PS. I think there is some room to include IRL events, but that blends into membership perks. I’d like to see some brainstorming and proposals around standardizing funding.

  • What events do fund? Local meetups vs parties during conferences.
  • How do we vet event planners? (eg. @basil held multiple successful NYC events before asking for funding for NFT NYC.)
  • Do we have a cap on funding per seasons and create a “Geographies” working group?
  • Maybe we hold one-off hype events with a fee to recoup some of the costs of funding IRL events

Funding & GC

Do you agree with earmarking funds this way?

  • Strongly Agree
  • Agree
  • Neutral
  • Disagree
  • Strongly Disagree
0 voters

By earmarking funds, the Grants Committee will be able to make better decisions without having to use subjective judgement.
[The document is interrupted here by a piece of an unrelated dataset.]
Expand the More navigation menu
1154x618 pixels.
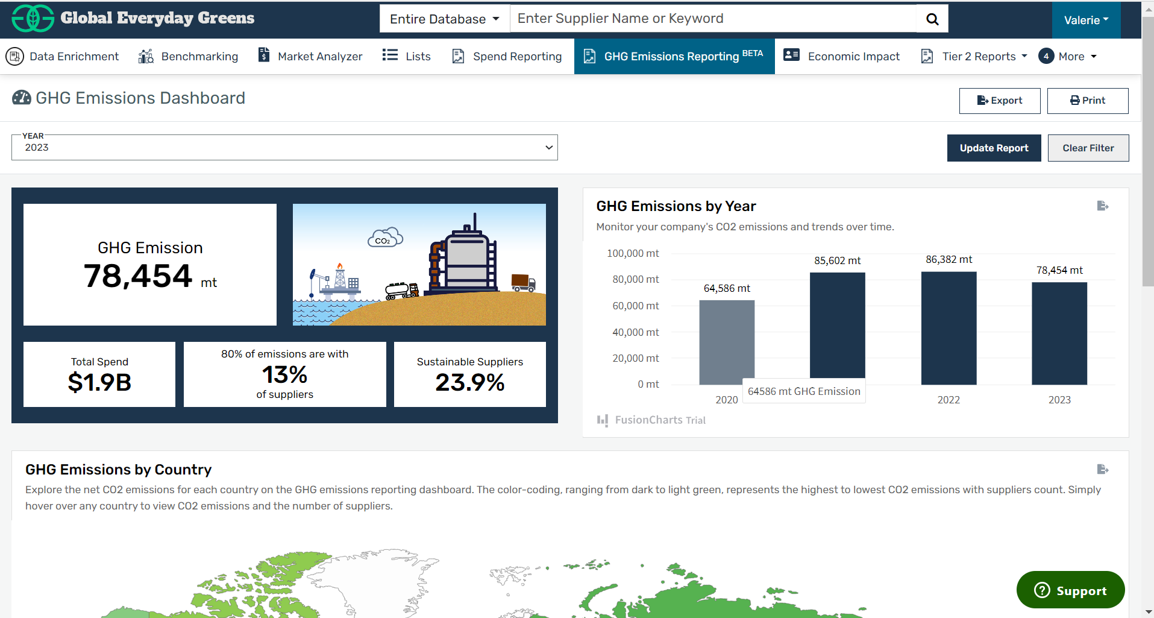point(1068,57)
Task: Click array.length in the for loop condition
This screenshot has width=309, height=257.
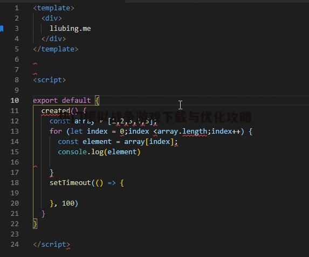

Earlier, I mentioned that GC should evaluate teams, not projects. Thinking more on this, I’m starting to think that we should not only be mindful of the quality of the team, but also the experience team members have had within the DAO. I’ve copied my reply to @jameswmontgomery.eth, which can be found in full further down:

But, I’m not sold on the idea that the “old guard” needs to step away so new members can thrive. What many guild leaders and project coordinators have in common is a shared experience - We cut our teeth in the DAO before we stepped into coordination roles.
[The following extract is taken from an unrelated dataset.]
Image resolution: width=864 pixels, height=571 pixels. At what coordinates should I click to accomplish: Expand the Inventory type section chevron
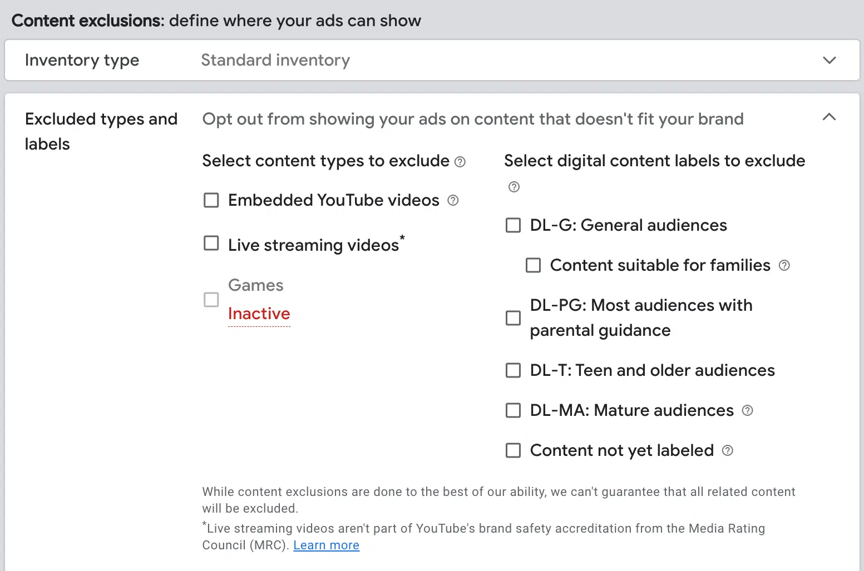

This is a bull market, we are onboarding tons of talented & brilliant contributors; we need to put them to work and pay them so they stay.

I fully agree with you here. But I think the way to do this is to create inroads for guilds and existing projects as opposed to directing them to creating new projects. We’ve done that with contributors like @hashedMae, @samanthaj, @Brustkern, and others - all of which now occupy leadership roles in the DAO.
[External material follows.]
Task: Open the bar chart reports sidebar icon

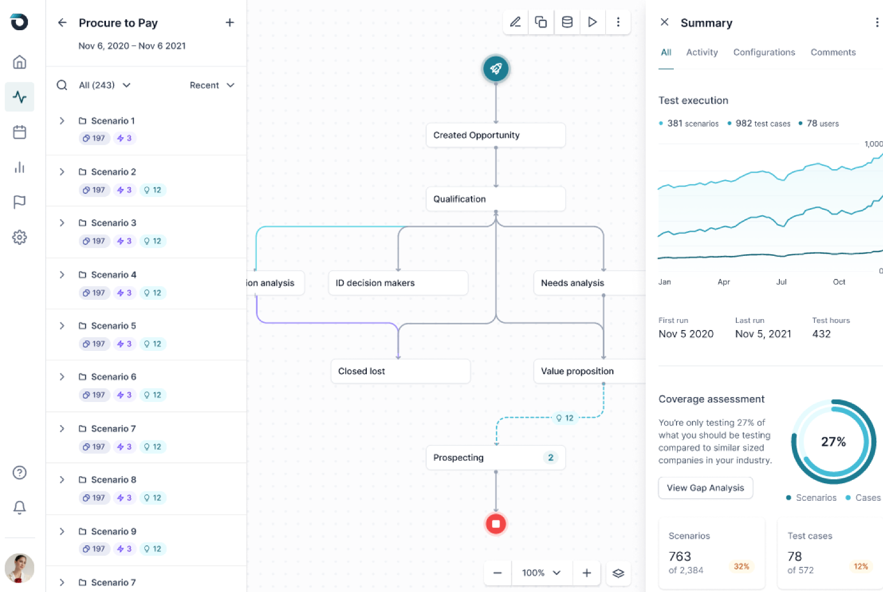Action: click(x=19, y=167)
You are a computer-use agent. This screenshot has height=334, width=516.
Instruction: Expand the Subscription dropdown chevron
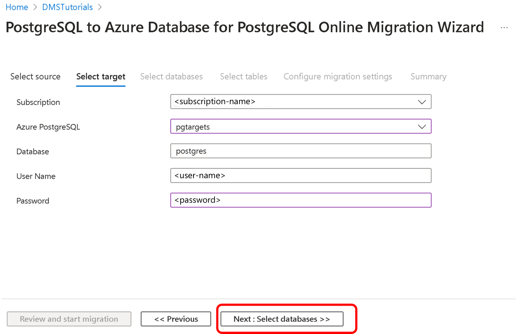coord(421,102)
Should contribution to guilds/projects be considered when approving grants?

  • Yes
  • No
0 voters

Directed Replies

@samanthaj

That’s why I advocated for a re-work of our bDAO CCs to focus on keynote speakers rather than a firehose of project updates

When you have a moment, can you kick up a general forum post to continue this conversation?

@ZrowGz @0x_Lucas

Maybe the proposals for funding should be re-located to consensus mechanisms, such that it doesn’t fall upon any group of individuals?

I think this could be a unique opportunity for us to leverage a Mirror Token Race to determine the projects we want to prioritize on a Season by Season basis.

I’m in agreement with you both here. I want to decentralize the decision making power that GC has, but I don’t think know is the right time to do it. We’re still lacking a lot of information in proposals that allow us to make educated and informed decisions, such as:

  • Squad’s ability to ship
  • Relevant perspectives to inform voters on matters outside their domains (eg. Why a dev-centric proposal would have high costs for maintaining servers.)
  • Variance in compensation plans (WIP)

Until we have solid guidelines for how proposals should be evaluated, I think a decentralized Grants model will allocate resources inefficiently.

@jameswmontgomery.eth

Dude. Your reply made me think a lot, thank you! I think there definitely is some “letting go” that many L2s can benefit from and I’m generally in favor or new projects and new teams.

But, I’m not sold on the idea that the “old guard” needs to step away so new members can thrive. What many guild leaders and project coordinators have in common is a shared experience - We cut our teeth in the DAO before we stepped into coordination roles.

This is a bull market, we are onboarding tons of talented & brilliant contributors; we need to put them to work and pay them so they stay.

I fully agree with you here. But I think the way to do this is to create inroads for guilds and existing projects as opposed to directing them to creating new projects. We’ve done that with contributors like @hashedMae, @samanthaj, @Brustkern, and others - all of which now occupy leadership roles in the DAO.